- _Source document_:
^^^^
Long-time readers of this blog know that I hold the cult of IQ/education in contempt. But for whatever reason, part of the population believes that if you put a philosopher king or queen in charge--you know, someone with a high IQ, mental and verbal acuity, and advanced degrees from institutions with ivy-covered walls--and if you surround him or her with philosopher princes and princesses, he or she will govern effectively. For years I've rejected this belief, primarily because it's inconsistent with the historical record.
Well, comes now Barack Obama, paraphrased by Ron Suskind, who has written a book about the dysfunctional Obama White House: "The president at that point was expressing his distaste for what he felt dominated his first two years, which was, as he said, a kind of technocratic approach, that if you get the right people in the room and they have sufficiently high IQs or enough sterling degrees, you are going to get answers, solutions to problems that are wide, vast, and complex. And I think the two years that have passed convinced him that maybe that’s not the case."
And then there's this: "Yes there were problems, yes it was difficult, yes it was very frustrating for the president to feel trapped in a kind of rolling debate society that was largely run by Larry Summers and others, and I think he felt he didn’t have nearly enough to show for it, and he was exhausted by it. And feeling that maybe his best and highest use as president, as a leader, was to focus on these other issues more broadly, about making the American people feel confident."
^^^^
- _Written request 1_: In the blog post on IQ and governing, who is said to have largely run the "rolling debate society" in which the president felt trapped?
- _Written request 2_: Proceed with the blog post on IQ and governing, picking up after its final sentence.

- _Given material_:
^^^^
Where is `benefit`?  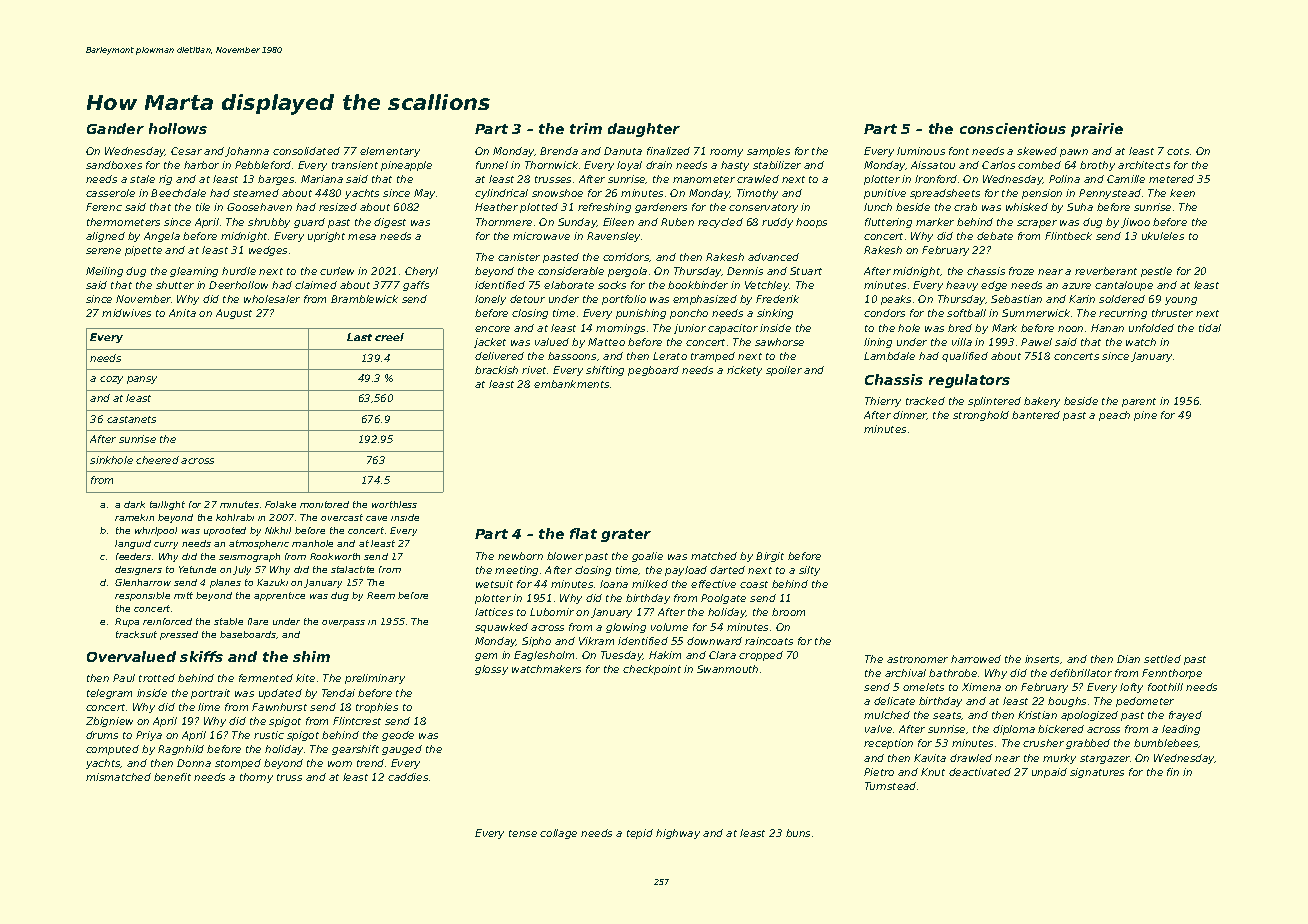 benefit is located at coordinates (172, 777).
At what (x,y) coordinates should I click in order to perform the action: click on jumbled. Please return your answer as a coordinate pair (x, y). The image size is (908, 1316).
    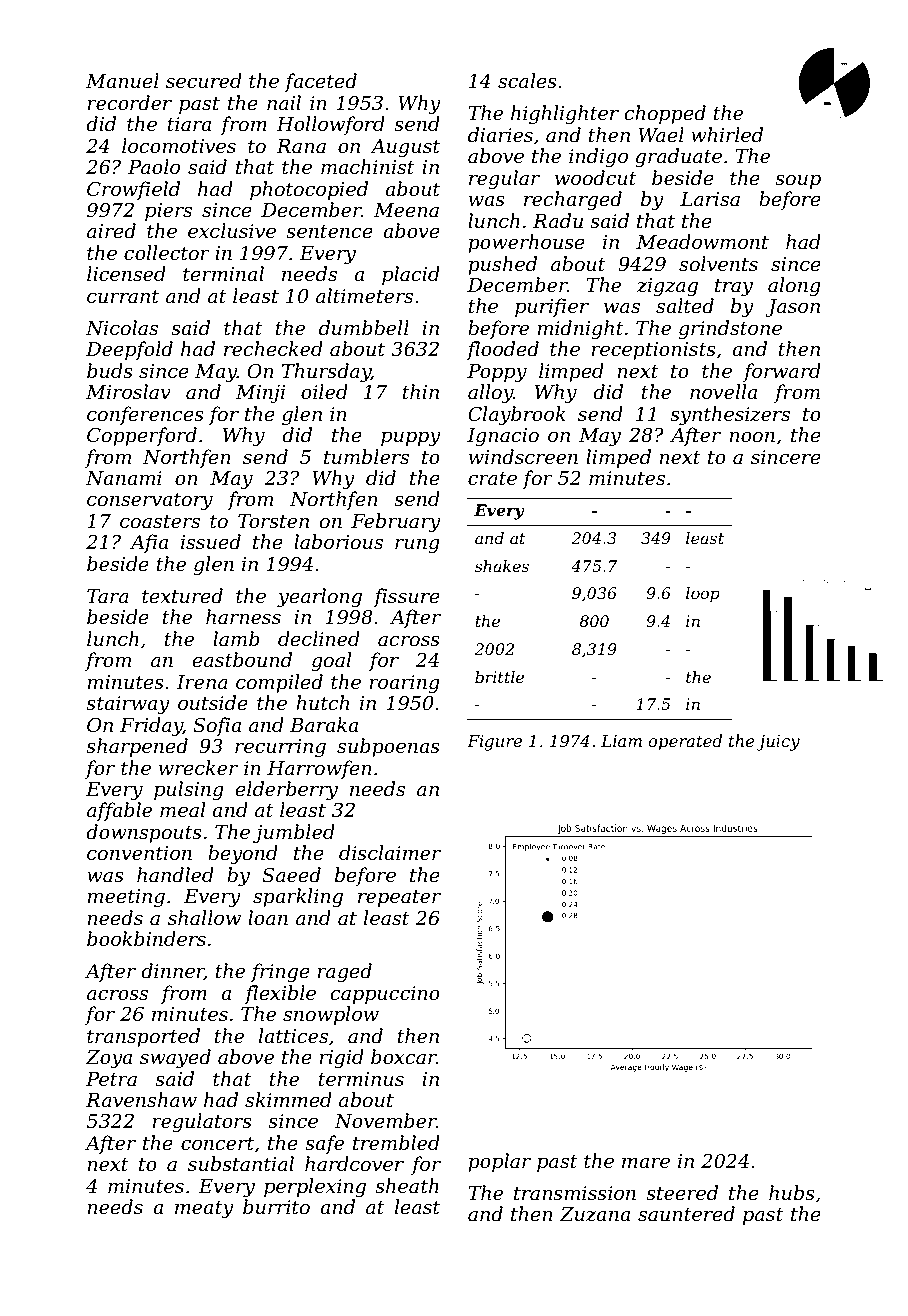
    Looking at the image, I should click on (294, 834).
^^^^
- _Final answer 1_: Larry Summers and others.

- _Final answer 2_:
The takeaway for me is that we ought to elect people who have governed successfully, or who have managed a large enterprise successfully (generals and CEOs come to mind), regardless of IQ, facility with the language, or prestigious degrees...you know, people who will NOT be learning basic lessons about executive-level management during their first term as president.
Footnote: I've been doing a little reading about George W. Bush lately. I'm going to offer a provocative statement to those of you who still believe that W is "incurious" and/or stupid: Unless you're an academic historian, W knows vastly more about U.S. and world political history than you do (and than I do, by the way), and knows it not from the experience of being president, but from reading books that you have not read, and in many cases have not even heard of.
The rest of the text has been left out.